Swap "computer-use agent" for "desktop assistant" wherever it occurs in the entries below, and keep all the rest unchanged.

====== Data supplied ======

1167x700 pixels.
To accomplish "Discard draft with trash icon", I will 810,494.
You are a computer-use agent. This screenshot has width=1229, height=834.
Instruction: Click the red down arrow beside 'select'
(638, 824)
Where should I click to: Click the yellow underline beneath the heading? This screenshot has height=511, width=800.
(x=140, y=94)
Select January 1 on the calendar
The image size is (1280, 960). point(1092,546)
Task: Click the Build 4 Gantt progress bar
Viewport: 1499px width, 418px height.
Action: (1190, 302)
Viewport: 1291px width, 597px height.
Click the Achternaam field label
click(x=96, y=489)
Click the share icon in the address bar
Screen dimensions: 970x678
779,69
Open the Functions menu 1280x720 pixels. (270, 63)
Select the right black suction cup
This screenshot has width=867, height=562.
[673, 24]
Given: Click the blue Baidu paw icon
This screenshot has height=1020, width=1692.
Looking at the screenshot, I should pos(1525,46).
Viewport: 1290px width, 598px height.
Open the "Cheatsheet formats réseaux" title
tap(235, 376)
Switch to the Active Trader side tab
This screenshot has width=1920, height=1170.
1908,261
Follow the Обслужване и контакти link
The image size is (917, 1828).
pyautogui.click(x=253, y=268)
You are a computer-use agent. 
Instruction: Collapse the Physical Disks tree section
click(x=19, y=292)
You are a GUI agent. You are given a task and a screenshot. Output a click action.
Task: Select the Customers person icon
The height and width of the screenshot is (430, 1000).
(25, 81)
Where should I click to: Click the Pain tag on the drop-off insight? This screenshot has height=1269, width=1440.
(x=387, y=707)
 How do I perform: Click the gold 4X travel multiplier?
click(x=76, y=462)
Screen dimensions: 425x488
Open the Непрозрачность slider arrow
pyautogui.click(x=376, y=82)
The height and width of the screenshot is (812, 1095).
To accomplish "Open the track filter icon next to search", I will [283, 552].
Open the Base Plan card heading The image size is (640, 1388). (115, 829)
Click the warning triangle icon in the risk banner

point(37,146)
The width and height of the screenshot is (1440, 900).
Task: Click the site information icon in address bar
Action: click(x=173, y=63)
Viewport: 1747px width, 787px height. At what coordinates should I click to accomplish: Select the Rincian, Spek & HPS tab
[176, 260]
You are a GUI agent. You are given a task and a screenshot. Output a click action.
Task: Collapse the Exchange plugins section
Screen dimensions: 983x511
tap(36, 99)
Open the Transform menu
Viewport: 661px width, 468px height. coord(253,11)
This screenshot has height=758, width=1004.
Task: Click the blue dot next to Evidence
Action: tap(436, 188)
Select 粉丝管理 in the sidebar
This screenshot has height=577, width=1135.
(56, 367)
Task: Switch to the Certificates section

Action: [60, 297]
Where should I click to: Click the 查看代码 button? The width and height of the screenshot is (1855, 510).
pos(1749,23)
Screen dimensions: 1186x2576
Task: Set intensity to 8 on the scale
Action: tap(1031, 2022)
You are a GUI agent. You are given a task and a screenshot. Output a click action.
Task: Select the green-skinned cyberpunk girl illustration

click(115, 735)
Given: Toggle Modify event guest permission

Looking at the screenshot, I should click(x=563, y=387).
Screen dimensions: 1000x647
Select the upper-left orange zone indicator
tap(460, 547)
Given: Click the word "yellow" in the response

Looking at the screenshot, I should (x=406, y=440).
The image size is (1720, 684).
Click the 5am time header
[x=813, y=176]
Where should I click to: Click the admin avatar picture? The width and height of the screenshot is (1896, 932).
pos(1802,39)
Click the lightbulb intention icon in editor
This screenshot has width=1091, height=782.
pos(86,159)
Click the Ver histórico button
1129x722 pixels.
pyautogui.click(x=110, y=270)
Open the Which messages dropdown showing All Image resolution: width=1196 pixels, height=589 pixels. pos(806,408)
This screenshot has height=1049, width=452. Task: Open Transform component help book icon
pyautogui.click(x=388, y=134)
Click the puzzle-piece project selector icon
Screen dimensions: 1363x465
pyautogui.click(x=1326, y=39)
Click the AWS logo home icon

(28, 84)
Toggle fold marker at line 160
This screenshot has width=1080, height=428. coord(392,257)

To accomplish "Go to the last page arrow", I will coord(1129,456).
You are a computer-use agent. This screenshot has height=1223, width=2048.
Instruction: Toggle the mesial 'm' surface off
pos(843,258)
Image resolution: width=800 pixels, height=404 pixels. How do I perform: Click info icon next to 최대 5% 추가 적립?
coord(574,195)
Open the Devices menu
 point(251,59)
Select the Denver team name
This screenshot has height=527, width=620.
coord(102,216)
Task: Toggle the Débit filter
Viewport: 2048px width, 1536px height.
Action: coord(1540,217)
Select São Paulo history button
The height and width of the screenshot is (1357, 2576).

======

- _Full response_
1167x700 pixels.
To accomplish "Discard draft with trash icon", I will 810,494.
You are a desktop assistant. This screenshot has width=1229, height=834.
Instruction: Click the red down arrow beside 'select'
(638, 824)
Where should I click to: Click the yellow underline beneath the heading? This screenshot has height=511, width=800.
(x=140, y=94)
Select January 1 on the calendar
The image size is (1280, 960). point(1092,546)
Task: Click the Build 4 Gantt progress bar
Viewport: 1499px width, 418px height.
Action: (1190, 302)
Viewport: 1291px width, 597px height.
Click the Achternaam field label
click(x=96, y=489)
Click the share icon in the address bar
Screen dimensions: 970x678
779,69
Open the Functions menu 1280x720 pixels. (270, 63)
Select the right black suction cup
This screenshot has width=867, height=562.
[673, 24]
Given: Click the blue Baidu paw icon
This screenshot has height=1020, width=1692.
Looking at the screenshot, I should pos(1525,46).
Viewport: 1290px width, 598px height.
Open the "Cheatsheet formats réseaux" title
tap(235, 376)
Switch to the Active Trader side tab
This screenshot has width=1920, height=1170.
1908,261
Follow the Обслужване и контакти link
The image size is (917, 1828).
pyautogui.click(x=253, y=268)
You are a desktop assistant. 
Instruction: Collapse the Physical Disks tree section
click(x=19, y=292)
You are a GUI agent. You are given a task and a screenshot. Output a click action.
Task: Select the Customers person icon
The height and width of the screenshot is (430, 1000).
(25, 81)
Where should I click to: Click the Pain tag on the drop-off insight? This screenshot has height=1269, width=1440.
(x=387, y=707)
 How do I perform: Click the gold 4X travel multiplier?
click(x=76, y=462)
Screen dimensions: 425x488
Open the Непрозрачность slider arrow
pyautogui.click(x=376, y=82)
The height and width of the screenshot is (812, 1095).
To accomplish "Open the track filter icon next to search", I will [283, 552].
Open the Base Plan card heading The image size is (640, 1388). (115, 829)
Click the warning triangle icon in the risk banner

point(37,146)
The width and height of the screenshot is (1440, 900).
Task: Click the site information icon in address bar
Action: click(x=173, y=63)
Viewport: 1747px width, 787px height. At what coordinates should I click to accomplish: Select the Rincian, Spek & HPS tab
[176, 260]
You are a GUI agent. You are given a task and a screenshot. Output a click action.
Task: Collapse the Exchange plugins section
Screen dimensions: 983x511
tap(36, 99)
Open the Transform menu
Viewport: 661px width, 468px height. coord(253,11)
This screenshot has height=758, width=1004.
Task: Click the blue dot next to Evidence
Action: tap(436, 188)
Select 粉丝管理 in the sidebar
This screenshot has height=577, width=1135.
(56, 367)
Task: Switch to the Certificates section

Action: [60, 297]
Where should I click to: Click the 查看代码 button? The width and height of the screenshot is (1855, 510).
pos(1749,23)
Screen dimensions: 1186x2576
Task: Set intensity to 8 on the scale
Action: tap(1031, 2022)
You are a GUI agent. You are given a task and a screenshot. Output a click action.
Task: Select the green-skinned cyberpunk girl illustration

click(115, 735)
Given: Toggle Modify event guest permission

Looking at the screenshot, I should click(x=563, y=387).
Screen dimensions: 1000x647
Select the upper-left orange zone indicator
tap(460, 547)
Given: Click the word "yellow" in the response

Looking at the screenshot, I should (x=406, y=440).
The image size is (1720, 684).
Click the 5am time header
[x=813, y=176]
Where should I click to: Click the admin avatar picture? The width and height of the screenshot is (1896, 932).
pos(1802,39)
Click the lightbulb intention icon in editor
This screenshot has width=1091, height=782.
pos(86,159)
Click the Ver histórico button
1129x722 pixels.
pyautogui.click(x=110, y=270)
Open the Which messages dropdown showing All Image resolution: width=1196 pixels, height=589 pixels. pos(806,408)
This screenshot has height=1049, width=452. Task: Open Transform component help book icon
pyautogui.click(x=388, y=134)
Click the puzzle-piece project selector icon
Screen dimensions: 1363x465
pyautogui.click(x=1326, y=39)
Click the AWS logo home icon

(28, 84)
Toggle fold marker at line 160
This screenshot has width=1080, height=428. coord(392,257)

To accomplish "Go to the last page arrow", I will coord(1129,456).
You are a desktop assistant. This screenshot has height=1223, width=2048.
Instruction: Toggle the mesial 'm' surface off
pos(843,258)
Image resolution: width=800 pixels, height=404 pixels. How do I perform: Click info icon next to 최대 5% 추가 적립?
coord(574,195)
Open the Devices menu
 point(251,59)
Select the Denver team name
This screenshot has height=527, width=620.
coord(102,216)
Task: Toggle the Débit filter
Viewport: 2048px width, 1536px height.
Action: coord(1540,217)
Select São Paulo history button
The height and width of the screenshot is (1357, 2576).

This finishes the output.